Every line from the one bearing "The height and width of the screenshot is (555, 890)." through the last line of the entries should be printed exactly, with no other output.

*** Available records ***

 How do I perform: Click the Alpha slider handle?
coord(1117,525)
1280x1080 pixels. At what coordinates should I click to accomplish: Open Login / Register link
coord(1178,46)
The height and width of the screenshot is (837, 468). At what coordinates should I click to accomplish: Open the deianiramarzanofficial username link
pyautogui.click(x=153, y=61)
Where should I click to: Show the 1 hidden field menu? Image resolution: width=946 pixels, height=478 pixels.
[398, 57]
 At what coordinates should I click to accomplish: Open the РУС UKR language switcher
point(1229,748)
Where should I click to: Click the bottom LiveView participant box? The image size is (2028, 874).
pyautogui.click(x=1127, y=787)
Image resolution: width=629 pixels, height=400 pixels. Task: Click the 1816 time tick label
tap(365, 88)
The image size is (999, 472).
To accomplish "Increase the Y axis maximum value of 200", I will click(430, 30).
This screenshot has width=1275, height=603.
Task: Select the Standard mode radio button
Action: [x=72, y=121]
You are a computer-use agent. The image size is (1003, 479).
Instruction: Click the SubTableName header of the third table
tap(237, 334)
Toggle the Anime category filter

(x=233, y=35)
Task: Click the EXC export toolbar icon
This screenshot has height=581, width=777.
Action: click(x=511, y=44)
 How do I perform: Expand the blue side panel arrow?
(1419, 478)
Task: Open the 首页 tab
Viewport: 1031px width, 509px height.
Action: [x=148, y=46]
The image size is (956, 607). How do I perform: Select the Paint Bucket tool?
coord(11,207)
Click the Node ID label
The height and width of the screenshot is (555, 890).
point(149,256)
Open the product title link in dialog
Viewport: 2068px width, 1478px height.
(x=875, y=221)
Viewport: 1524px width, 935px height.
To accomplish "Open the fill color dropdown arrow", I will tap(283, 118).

*** End of Available records ***

- _Completed exercise_:
The height and width of the screenshot is (555, 890).
point(149,256)
Open the product title link in dialog
Viewport: 2068px width, 1478px height.
(x=875, y=221)
Viewport: 1524px width, 935px height.
To accomplish "Open the fill color dropdown arrow", I will tap(283, 118).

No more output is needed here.